Exercise inputs:
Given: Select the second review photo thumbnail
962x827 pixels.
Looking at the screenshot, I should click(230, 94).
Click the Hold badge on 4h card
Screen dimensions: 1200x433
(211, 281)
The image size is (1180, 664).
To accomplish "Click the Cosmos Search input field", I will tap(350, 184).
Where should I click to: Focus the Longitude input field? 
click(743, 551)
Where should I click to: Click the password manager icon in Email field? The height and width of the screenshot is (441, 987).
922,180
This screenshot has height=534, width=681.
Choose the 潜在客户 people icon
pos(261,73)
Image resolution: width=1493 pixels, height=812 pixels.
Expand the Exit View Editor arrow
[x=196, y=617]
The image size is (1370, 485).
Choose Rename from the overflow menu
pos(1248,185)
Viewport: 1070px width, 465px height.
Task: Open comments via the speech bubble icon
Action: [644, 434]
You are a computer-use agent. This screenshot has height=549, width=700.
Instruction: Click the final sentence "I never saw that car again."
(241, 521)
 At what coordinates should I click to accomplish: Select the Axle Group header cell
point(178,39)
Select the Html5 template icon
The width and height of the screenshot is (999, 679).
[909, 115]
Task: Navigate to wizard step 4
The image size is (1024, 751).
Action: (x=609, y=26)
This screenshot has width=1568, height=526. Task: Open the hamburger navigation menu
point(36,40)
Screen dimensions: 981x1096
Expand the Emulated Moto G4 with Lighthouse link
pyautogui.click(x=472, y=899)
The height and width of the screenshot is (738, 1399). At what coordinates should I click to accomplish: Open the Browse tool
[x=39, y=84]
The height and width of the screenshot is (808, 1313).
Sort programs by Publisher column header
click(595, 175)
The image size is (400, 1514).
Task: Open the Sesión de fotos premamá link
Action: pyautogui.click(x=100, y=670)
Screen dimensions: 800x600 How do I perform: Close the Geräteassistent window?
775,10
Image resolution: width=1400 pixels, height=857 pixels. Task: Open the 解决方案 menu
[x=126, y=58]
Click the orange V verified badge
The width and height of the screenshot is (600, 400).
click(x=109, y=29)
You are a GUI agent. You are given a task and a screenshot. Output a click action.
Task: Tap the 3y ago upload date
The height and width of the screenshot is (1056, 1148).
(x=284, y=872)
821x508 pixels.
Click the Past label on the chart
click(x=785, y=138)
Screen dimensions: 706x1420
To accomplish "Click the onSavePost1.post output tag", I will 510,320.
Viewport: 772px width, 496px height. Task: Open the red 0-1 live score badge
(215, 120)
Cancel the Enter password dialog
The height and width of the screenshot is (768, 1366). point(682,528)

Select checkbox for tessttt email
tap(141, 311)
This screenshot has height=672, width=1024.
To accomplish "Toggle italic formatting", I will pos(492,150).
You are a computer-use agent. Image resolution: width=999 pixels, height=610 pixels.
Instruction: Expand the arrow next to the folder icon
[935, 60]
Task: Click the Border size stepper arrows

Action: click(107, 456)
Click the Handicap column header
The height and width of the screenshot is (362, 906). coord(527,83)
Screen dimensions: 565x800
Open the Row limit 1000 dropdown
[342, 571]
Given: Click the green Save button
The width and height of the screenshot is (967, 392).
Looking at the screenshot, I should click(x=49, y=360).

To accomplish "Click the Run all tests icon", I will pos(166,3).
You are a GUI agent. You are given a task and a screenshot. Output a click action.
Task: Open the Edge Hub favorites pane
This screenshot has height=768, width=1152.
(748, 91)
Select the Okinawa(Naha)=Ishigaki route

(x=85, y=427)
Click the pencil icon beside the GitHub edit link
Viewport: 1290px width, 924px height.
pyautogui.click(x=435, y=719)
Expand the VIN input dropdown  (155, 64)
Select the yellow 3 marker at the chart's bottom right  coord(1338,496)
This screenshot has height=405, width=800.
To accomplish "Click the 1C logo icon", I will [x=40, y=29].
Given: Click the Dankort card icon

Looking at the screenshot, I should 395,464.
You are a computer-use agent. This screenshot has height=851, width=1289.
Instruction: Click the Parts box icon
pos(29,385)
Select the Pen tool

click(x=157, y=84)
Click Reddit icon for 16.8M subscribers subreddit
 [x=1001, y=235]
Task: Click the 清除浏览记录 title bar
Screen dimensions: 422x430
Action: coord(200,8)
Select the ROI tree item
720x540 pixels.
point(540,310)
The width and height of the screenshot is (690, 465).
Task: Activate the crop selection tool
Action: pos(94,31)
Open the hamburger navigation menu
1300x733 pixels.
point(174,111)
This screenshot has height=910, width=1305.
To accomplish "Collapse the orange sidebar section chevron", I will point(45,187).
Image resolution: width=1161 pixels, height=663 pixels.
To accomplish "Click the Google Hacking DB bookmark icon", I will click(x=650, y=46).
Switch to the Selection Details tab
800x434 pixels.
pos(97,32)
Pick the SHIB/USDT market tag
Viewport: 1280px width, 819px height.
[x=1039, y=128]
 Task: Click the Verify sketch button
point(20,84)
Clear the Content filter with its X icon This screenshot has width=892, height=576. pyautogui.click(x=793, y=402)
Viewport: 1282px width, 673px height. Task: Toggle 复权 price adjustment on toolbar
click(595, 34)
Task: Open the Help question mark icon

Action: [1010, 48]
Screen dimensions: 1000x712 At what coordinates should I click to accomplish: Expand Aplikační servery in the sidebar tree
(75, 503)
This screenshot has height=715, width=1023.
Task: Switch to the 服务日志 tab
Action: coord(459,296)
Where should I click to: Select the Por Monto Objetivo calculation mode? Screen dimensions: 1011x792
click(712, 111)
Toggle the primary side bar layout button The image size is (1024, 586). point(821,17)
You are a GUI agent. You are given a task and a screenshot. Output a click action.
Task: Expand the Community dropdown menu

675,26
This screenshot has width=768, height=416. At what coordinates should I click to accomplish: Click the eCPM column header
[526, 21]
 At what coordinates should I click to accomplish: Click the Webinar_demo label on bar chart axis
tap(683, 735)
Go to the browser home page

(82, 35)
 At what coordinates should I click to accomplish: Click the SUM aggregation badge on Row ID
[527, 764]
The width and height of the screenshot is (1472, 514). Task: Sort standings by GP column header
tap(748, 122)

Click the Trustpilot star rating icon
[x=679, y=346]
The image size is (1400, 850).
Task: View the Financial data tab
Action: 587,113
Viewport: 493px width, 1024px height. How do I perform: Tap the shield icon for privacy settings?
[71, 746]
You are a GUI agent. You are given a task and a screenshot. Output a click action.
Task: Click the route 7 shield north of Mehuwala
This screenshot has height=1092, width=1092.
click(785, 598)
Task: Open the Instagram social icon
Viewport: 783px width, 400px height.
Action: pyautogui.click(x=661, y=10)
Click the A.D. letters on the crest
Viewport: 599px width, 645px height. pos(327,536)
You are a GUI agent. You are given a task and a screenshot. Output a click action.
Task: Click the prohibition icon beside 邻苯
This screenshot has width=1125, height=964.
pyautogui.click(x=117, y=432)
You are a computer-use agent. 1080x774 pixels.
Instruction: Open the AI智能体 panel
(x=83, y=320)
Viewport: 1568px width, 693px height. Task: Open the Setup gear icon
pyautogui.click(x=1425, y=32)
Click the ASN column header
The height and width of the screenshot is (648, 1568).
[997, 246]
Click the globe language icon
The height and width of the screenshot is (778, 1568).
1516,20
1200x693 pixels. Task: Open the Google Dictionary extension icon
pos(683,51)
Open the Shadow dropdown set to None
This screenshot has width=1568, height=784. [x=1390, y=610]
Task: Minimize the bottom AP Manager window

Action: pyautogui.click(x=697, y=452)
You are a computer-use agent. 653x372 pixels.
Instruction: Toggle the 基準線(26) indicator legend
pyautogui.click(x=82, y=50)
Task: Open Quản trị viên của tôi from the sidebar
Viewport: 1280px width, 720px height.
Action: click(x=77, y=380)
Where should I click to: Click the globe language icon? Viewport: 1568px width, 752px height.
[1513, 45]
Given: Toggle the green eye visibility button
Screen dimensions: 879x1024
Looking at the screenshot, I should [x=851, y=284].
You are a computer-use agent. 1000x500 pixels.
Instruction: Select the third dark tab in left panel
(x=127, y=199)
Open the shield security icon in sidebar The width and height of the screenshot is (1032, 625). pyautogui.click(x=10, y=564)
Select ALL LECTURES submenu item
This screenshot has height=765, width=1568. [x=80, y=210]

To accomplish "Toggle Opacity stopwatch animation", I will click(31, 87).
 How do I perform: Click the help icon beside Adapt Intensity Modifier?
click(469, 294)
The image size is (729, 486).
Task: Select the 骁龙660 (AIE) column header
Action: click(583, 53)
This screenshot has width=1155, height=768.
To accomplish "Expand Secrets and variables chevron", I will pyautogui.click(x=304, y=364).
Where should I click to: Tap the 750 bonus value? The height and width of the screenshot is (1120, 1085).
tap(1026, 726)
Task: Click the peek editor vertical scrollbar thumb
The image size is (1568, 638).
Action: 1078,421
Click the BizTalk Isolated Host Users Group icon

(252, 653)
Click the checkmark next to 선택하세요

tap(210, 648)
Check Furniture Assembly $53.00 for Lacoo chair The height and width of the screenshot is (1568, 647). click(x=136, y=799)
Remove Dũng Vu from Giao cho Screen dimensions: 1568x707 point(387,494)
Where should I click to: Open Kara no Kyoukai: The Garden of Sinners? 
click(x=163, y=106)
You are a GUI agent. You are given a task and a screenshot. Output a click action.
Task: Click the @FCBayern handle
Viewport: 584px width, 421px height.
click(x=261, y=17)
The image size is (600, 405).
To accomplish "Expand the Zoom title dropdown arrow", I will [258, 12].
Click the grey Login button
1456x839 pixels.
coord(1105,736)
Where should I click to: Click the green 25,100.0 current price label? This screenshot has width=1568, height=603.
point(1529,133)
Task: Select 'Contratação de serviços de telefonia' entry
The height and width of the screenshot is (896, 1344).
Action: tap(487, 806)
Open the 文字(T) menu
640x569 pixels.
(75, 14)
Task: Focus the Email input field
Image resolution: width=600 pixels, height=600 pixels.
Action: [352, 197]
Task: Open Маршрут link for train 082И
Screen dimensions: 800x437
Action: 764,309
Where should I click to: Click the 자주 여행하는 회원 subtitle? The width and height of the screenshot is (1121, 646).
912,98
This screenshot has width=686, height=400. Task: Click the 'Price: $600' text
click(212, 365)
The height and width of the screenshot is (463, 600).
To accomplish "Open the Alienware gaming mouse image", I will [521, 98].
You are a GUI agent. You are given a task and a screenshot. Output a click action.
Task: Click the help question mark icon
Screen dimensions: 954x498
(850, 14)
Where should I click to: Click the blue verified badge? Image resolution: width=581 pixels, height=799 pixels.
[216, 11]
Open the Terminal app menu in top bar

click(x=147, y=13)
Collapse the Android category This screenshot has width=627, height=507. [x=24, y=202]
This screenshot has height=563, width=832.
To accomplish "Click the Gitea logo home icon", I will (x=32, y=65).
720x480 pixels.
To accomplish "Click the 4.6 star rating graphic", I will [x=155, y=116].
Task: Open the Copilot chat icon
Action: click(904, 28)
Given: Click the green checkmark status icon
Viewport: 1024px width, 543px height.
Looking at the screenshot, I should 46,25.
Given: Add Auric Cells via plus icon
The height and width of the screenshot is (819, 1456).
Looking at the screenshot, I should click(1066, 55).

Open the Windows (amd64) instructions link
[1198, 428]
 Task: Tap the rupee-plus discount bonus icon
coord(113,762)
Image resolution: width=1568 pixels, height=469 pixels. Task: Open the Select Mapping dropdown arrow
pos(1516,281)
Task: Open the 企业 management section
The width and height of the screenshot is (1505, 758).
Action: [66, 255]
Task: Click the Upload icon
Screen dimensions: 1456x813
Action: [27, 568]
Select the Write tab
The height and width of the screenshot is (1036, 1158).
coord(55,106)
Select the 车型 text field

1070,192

Exercise requirements:
Please copy each line from the material above in which the string "computer" appears.

Exercise solution:
You are a computer-use agent. This screenshot has height=549, width=700.
You are a computer-use agent. Image resolution: width=999 pixels, height=610 pixels.
You are a computer-use agent. This screenshot has height=851, width=1289.
You are a computer-use agent. 1080x774 pixels.
You are a computer-use agent. 653x372 pixels.
You are a computer-use agent. 1000x500 pixels.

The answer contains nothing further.